▶ [Task requirements]
1 > From the embodied agents workshop page, list the research fields whose researchers the workshop aims to bring together.
2 > Write the next part of the embodied agents workshop page, picking up after its final sentence.

▶ [Text shown]
Skip to content

Embodied Agents Workshop, CVPR 2019

CVPR 2019 Workshop, Long Beach, California

Sunday, 16th June, 09:00 AM to 06:00 PM, Room: TBD



There has been a recent shift in the computer vision community from tasks focusing on internet images to active settings involving embodied agents that perceive and act within 3D environments. Practical deployment of AI agents in the real world requires study of active perception and coupling of perception with control as in embodied agents.

This workshop has two primary objectives. The first is to establish a unified platform and a set of benchmarks to measure progress in embodied agents by hosting an embodied agents challenge named Habitat Challenge. These benchmarks will evaluate algorithms for navigation and question-answering tasks using the Habitat platform. The benchmarks and unified embodied agents platform will catalyze future work, promoting reproducibility, reusability of code, and consistency in evaluation.

The second objective of the workshop is to bring together researchers from the fields of computer vision, language, graphics, and robotics to share work being done in the area of multi-modal AI, as well as discuss future directions in research on embodied agents connecting several recent threads of research on: visual navigation, natural language instruction following, embodied question answering and language grounding.

Embodied Agents Challenge and Call for Papers

The challenge will be based on the Navigation task in which the agent must navigate to an object of a specific category. The metric for this task will be the final distance of the agent from the target object. A training instance for this task will be a tuple of the form (environment, category of object, ground truth location). The agent is initially given a target object category for navigation, as a category label, and has to move around in the environment to find an instance of the object.

Challenge Timeline

Challenge starts April 3, 2019
Challenge submission deadline May 18, 2019

Abstract Submission Timeline

Paper submission deadline May 24, 2019
Notification to authors May 29, 2019

People are invited to submit abstracts up to 2 pages describing work in relevant areas of simulation environments, visual navigation, embodied question answering, simulation-to-real transfer, vision & language, etc. Please email abstracts to by May 24, 2019.

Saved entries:
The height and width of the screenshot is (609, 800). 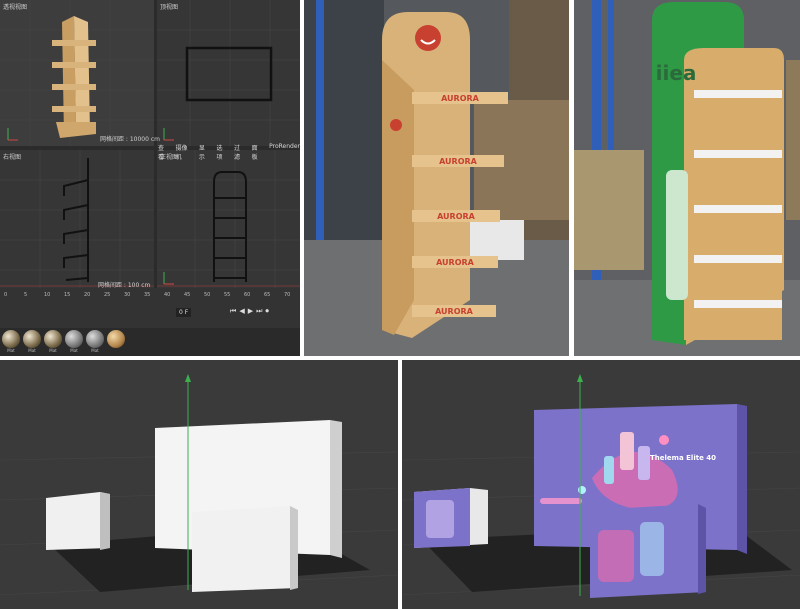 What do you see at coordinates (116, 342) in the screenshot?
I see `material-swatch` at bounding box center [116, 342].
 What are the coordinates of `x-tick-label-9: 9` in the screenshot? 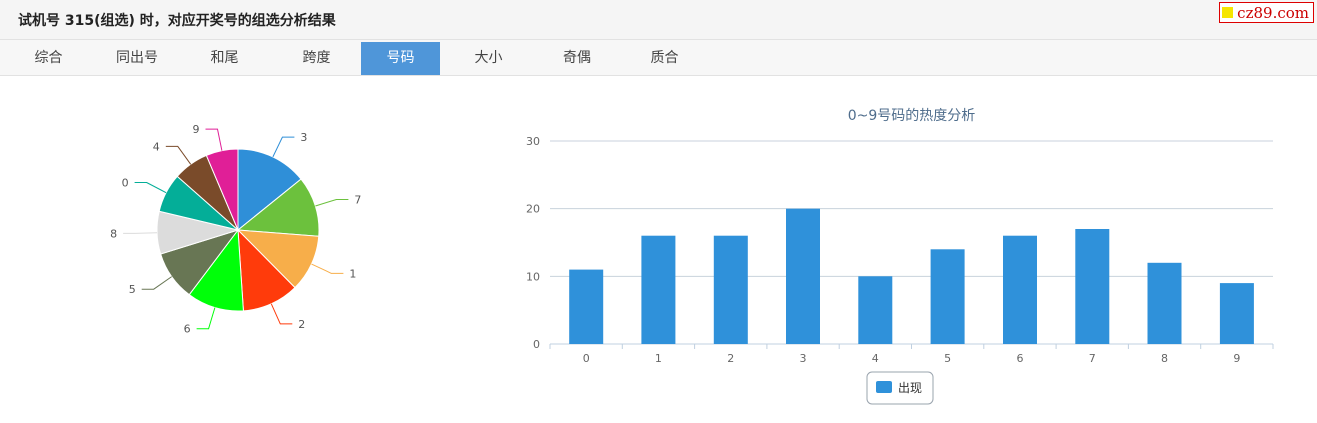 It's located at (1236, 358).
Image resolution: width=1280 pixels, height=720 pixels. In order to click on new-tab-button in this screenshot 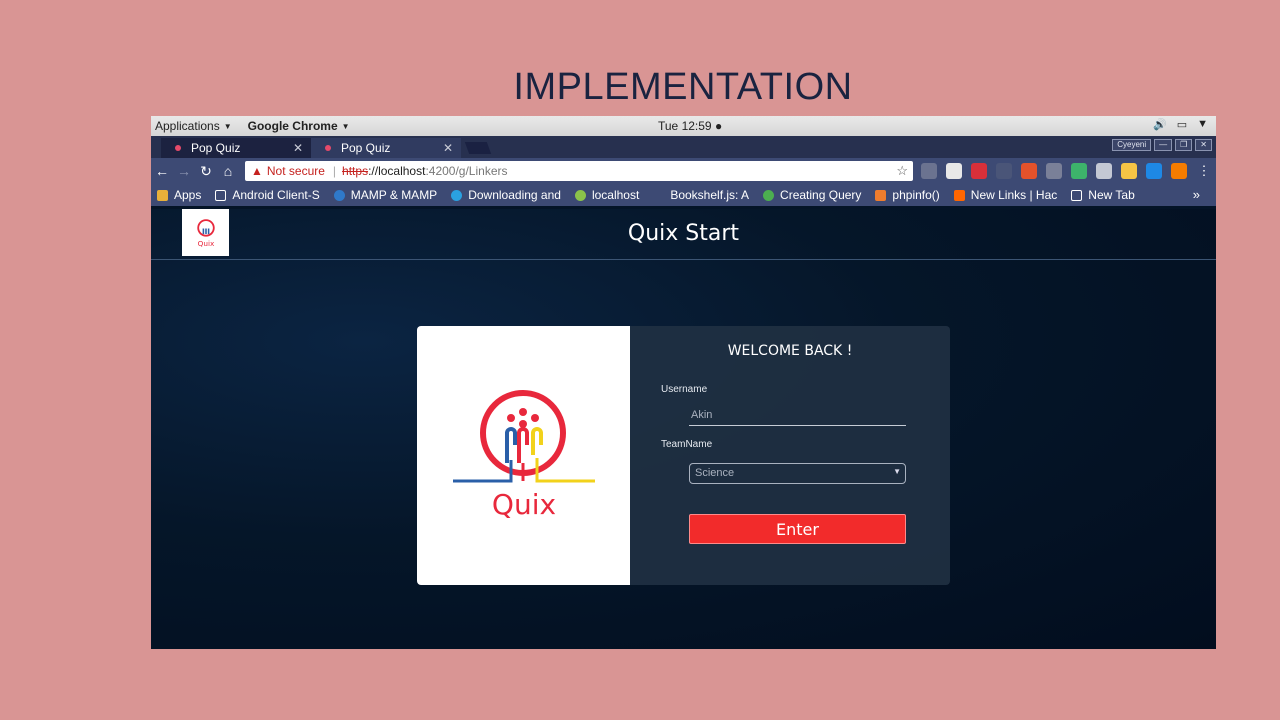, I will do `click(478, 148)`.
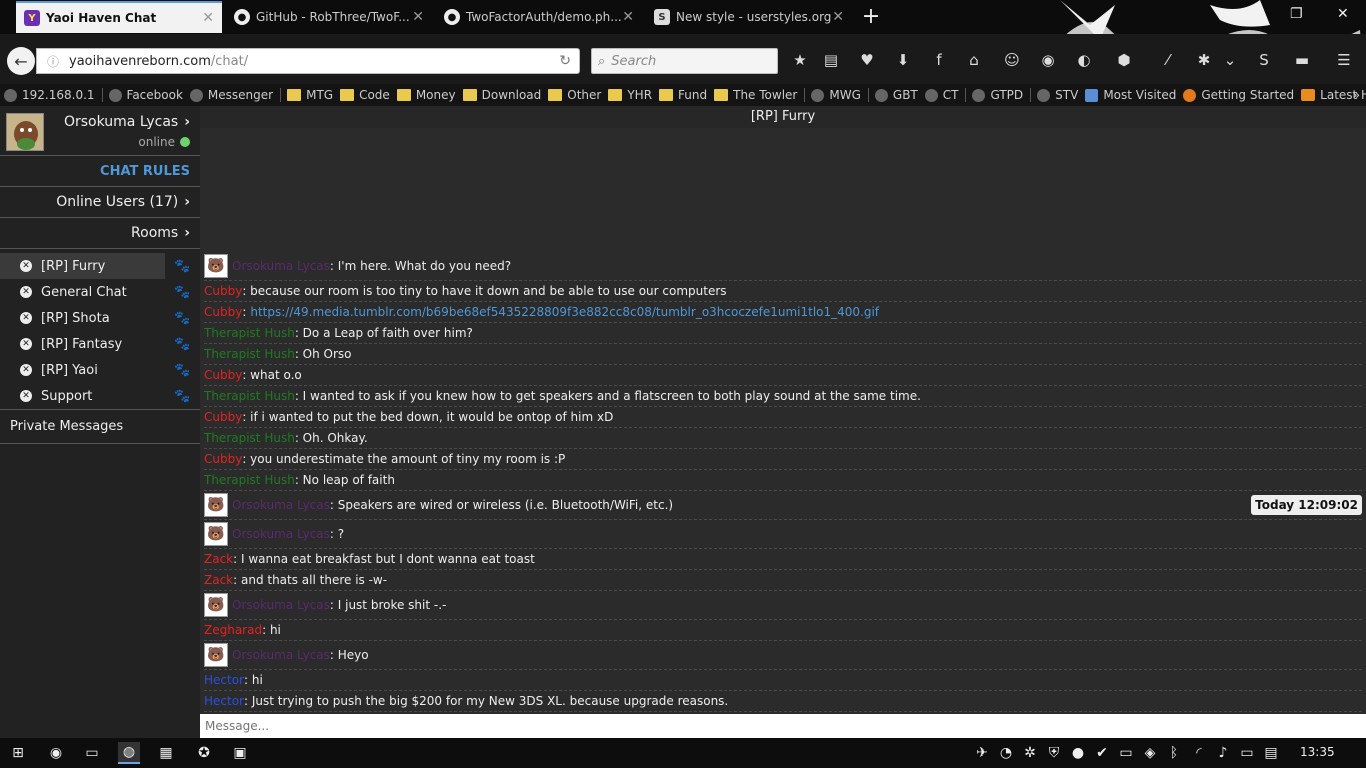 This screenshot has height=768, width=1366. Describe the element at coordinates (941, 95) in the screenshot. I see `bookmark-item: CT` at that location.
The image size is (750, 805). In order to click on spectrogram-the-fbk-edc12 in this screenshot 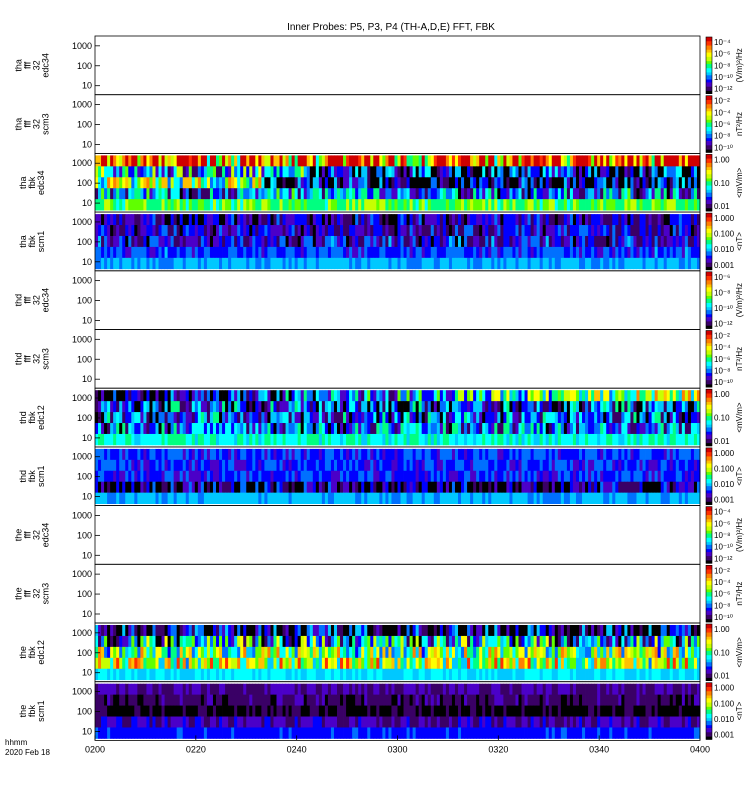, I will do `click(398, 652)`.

...

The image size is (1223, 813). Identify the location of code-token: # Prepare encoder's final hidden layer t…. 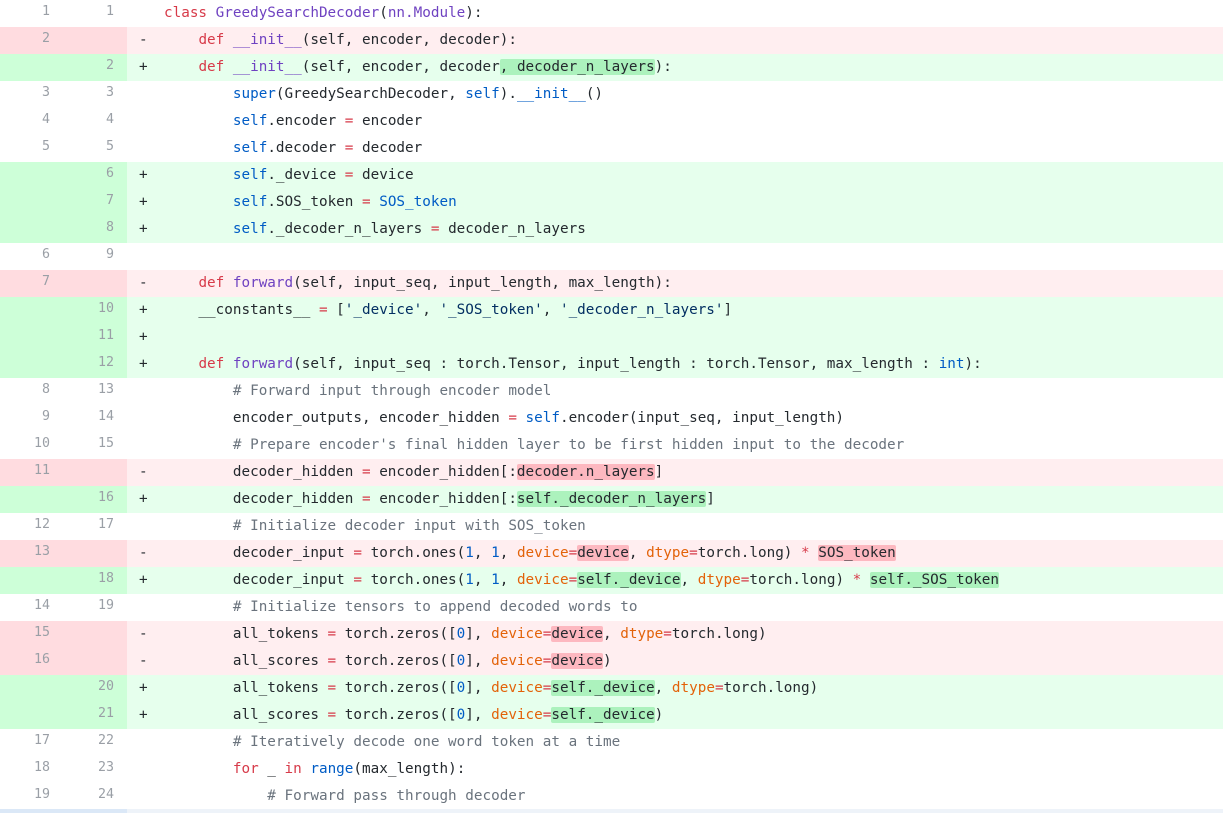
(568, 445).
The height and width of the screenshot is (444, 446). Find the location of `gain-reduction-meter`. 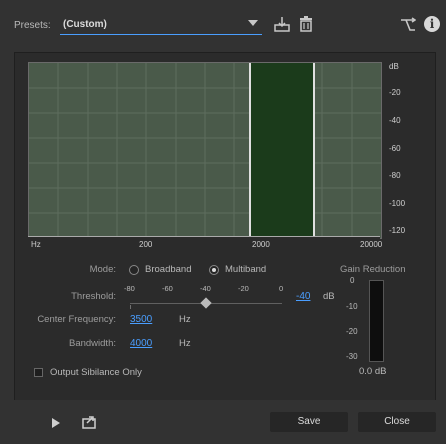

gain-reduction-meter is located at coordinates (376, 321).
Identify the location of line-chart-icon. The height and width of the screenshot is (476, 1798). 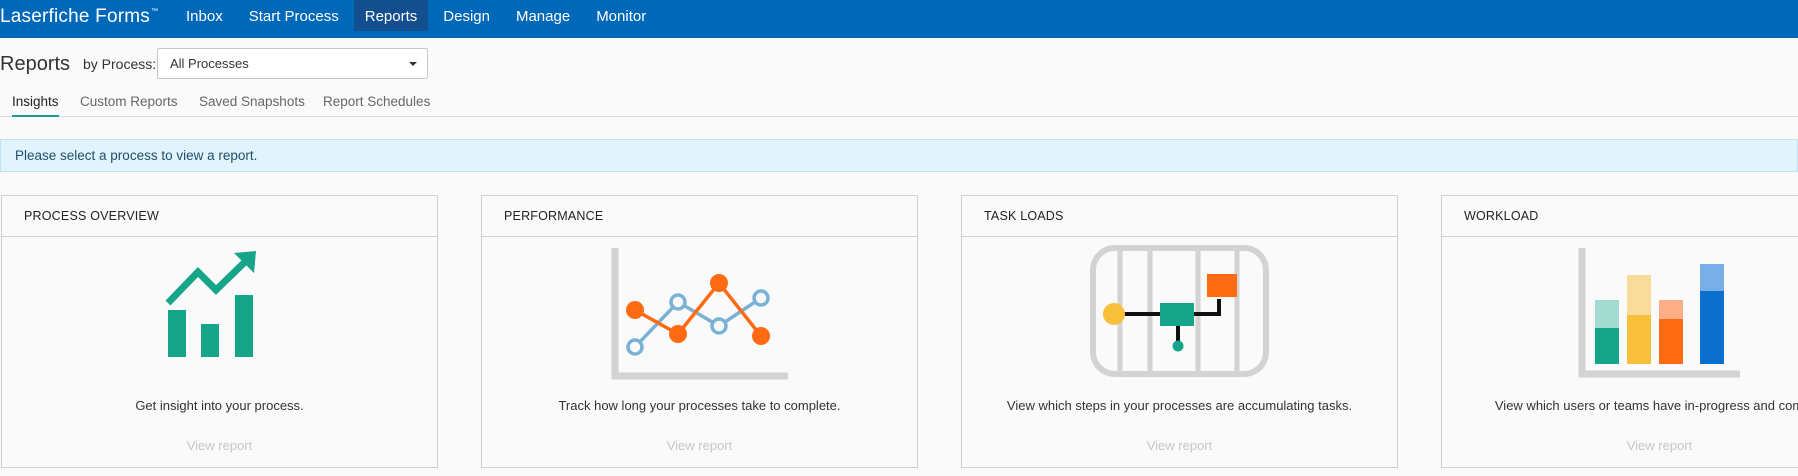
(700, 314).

▶ [Set of answers]
1 > Computer vision, language, graphics, and robotics.

2 >
  • 09:00 - 09:10 : Welcome and Introduction
  • 09:10 - 09:35 : Invited Talk (Richard Newcombe)
  • 09:35 - 10:00 : Invited Talk (Benjamin Kuipers)
  • 10:00 - 10:25 : Invited Talk (Raia Hadsell)
  • 10:25 - 10:45 : Morning Break
  • 10:45 - 11:10 : Invited Talk (Jitendra Malik)
  • 11:10 - 11:25 : Habitat Challenge on EvalAI (Rishabh Jain)
  • 11:25 - 12:00 : Challenge Results and Analysis
  • 12:00 - 12:20 : PointGoalNav-RGB Track Winners (oral)
  • 12:20 - 12:40 : PointGoalNav-RGBD Track Winners (oral)
  • 12:40 - 14:00 : Lunch
  • 14:00 - 14:25 : [TBD]
  • 14:25 - 14:50 : Poster Spotlights
  • 14:50 - 16:00 : Poster Session and Afternoon Break
  • 16:00 - 18:10 : Panel Discussion + Closing Remarks

Invited Speakers

Richard Newcombe is the Director of Research Science at Facebook Reality Labs which is building the future of Augmented Reality and Contextualized AI services and devices at Facebook.He Co-Founded Surreal Vision Ltd. in 2014. He worked at Microsoft Research in Cambridge, gaining early access to the first commodity depth sensor, which resulted in the groundbreaking KinectFusion system. He holds BSc at the University of Essex and PhD at Imperial College.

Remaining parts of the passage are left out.